◆ **Goal of the exercise**
The reply should be an exact transcription of every record.

◆ **Data records**
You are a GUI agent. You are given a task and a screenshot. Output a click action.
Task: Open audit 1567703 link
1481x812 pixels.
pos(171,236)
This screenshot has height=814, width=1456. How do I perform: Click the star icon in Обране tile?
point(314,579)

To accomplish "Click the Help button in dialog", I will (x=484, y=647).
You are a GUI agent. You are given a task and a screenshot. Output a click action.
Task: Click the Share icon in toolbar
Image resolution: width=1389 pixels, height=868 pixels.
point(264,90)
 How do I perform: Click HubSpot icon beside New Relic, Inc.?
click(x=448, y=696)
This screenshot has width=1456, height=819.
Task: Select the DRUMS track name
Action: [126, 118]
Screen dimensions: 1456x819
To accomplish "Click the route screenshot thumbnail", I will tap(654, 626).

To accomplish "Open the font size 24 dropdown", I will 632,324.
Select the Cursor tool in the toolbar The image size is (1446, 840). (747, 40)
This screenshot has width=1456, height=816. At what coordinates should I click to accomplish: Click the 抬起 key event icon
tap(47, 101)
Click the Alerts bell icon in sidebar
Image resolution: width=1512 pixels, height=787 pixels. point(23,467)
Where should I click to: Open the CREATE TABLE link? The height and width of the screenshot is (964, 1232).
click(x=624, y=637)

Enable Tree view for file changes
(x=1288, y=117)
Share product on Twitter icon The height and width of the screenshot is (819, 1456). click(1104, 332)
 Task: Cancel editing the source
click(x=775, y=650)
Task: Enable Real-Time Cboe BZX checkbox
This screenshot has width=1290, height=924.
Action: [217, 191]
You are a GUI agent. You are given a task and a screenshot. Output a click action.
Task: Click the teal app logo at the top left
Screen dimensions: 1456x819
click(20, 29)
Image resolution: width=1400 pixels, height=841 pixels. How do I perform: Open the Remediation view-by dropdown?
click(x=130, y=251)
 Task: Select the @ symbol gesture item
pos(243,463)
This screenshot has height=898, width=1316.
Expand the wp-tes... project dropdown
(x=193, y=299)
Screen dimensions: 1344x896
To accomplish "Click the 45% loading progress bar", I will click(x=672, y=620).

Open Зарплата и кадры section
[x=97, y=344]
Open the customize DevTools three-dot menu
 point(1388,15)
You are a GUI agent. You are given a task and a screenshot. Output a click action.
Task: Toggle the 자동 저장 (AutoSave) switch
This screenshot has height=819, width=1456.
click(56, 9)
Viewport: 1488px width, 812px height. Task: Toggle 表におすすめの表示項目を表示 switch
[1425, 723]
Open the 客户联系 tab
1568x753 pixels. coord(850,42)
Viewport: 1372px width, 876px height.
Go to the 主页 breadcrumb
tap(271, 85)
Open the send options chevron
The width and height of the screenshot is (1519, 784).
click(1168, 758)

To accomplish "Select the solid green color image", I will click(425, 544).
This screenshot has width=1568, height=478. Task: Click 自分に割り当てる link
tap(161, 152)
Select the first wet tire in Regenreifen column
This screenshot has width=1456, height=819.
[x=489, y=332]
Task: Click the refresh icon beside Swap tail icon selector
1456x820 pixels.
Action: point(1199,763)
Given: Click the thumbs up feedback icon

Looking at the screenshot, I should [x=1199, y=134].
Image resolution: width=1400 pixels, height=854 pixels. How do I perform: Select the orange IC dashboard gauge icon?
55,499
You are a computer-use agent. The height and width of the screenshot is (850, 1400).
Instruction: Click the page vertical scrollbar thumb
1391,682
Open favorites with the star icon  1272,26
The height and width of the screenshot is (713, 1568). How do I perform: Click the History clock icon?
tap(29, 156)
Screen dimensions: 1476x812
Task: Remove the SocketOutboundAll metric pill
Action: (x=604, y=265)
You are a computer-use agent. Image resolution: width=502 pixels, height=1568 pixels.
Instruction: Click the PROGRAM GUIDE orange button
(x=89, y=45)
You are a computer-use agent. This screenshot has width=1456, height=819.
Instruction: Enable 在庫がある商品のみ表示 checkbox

◆ **Output of the task**
You are a GUI agent. You are given a task and a screenshot. Output a click action.
Task: Open audit 1567703 link
1481x812 pixels.
pos(171,236)
This screenshot has height=814, width=1456. How do I perform: Click the star icon in Обране tile?
point(314,579)

To accomplish "Click the Help button in dialog", I will (x=484, y=647).
You are a GUI agent. You are given a task and a screenshot. Output a click action.
Task: Click the Share icon in toolbar
Image resolution: width=1389 pixels, height=868 pixels.
point(264,90)
 How do I perform: Click HubSpot icon beside New Relic, Inc.?
click(x=448, y=696)
This screenshot has width=1456, height=819.
Task: Select the DRUMS track name
Action: [126, 118]
Screen dimensions: 1456x819
To accomplish "Click the route screenshot thumbnail", I will tap(654, 626).

To accomplish "Open the font size 24 dropdown", I will 632,324.
Select the Cursor tool in the toolbar The image size is (1446, 840). (747, 40)
This screenshot has width=1456, height=816. At what coordinates should I click to accomplish: Click the 抬起 key event icon
tap(47, 101)
Click the Alerts bell icon in sidebar
Image resolution: width=1512 pixels, height=787 pixels. point(23,467)
Where should I click to: Open the CREATE TABLE link? The height and width of the screenshot is (964, 1232).
click(x=624, y=637)

Enable Tree view for file changes
(x=1288, y=117)
Share product on Twitter icon The height and width of the screenshot is (819, 1456). click(1104, 332)
 Task: Cancel editing the source
click(x=775, y=650)
Task: Enable Real-Time Cboe BZX checkbox
This screenshot has width=1290, height=924.
Action: [217, 191]
You are a GUI agent. You are given a task and a screenshot. Output a click action.
Task: Click the teal app logo at the top left
Screen dimensions: 1456x819
click(20, 29)
Image resolution: width=1400 pixels, height=841 pixels. How do I perform: Open the Remediation view-by dropdown?
click(x=130, y=251)
 Task: Select the @ symbol gesture item
pos(243,463)
This screenshot has height=898, width=1316.
Expand the wp-tes... project dropdown
(x=193, y=299)
Screen dimensions: 1344x896
To accomplish "Click the 45% loading progress bar", I will click(x=672, y=620).

Open Зарплата и кадры section
[x=97, y=344]
Open the customize DevTools three-dot menu
 point(1388,15)
You are a GUI agent. You are given a task and a screenshot. Output a click action.
Task: Toggle the 자동 저장 (AutoSave) switch
This screenshot has height=819, width=1456.
click(56, 9)
Viewport: 1488px width, 812px height. Task: Toggle 表におすすめの表示項目を表示 switch
[1425, 723]
Open the 客户联系 tab
1568x753 pixels. coord(850,42)
Viewport: 1372px width, 876px height.
Go to the 主页 breadcrumb
tap(271, 85)
Open the send options chevron
The width and height of the screenshot is (1519, 784).
click(1168, 758)

To accomplish "Select the solid green color image", I will click(425, 544).
This screenshot has width=1568, height=478. Task: Click 自分に割り当てる link
tap(161, 152)
Select the first wet tire in Regenreifen column
This screenshot has width=1456, height=819.
[x=489, y=332]
Task: Click the refresh icon beside Swap tail icon selector
1456x820 pixels.
Action: point(1199,763)
Given: Click the thumbs up feedback icon

Looking at the screenshot, I should [x=1199, y=134].
Image resolution: width=1400 pixels, height=854 pixels. How do I perform: Select the orange IC dashboard gauge icon?
55,499
You are a computer-use agent. The height and width of the screenshot is (850, 1400).
Instruction: Click the page vertical scrollbar thumb
1391,682
Open favorites with the star icon  1272,26
The height and width of the screenshot is (713, 1568). How do I perform: Click the History clock icon?
tap(29, 156)
Screen dimensions: 1476x812
Task: Remove the SocketOutboundAll metric pill
Action: (x=604, y=265)
You are a computer-use agent. Image resolution: width=502 pixels, height=1568 pixels.
Instruction: Click the PROGRAM GUIDE orange button
(x=89, y=45)
You are a computer-use agent. This screenshot has width=1456, height=819.
Instruction: Enable 在庫がある商品のみ表示 checkbox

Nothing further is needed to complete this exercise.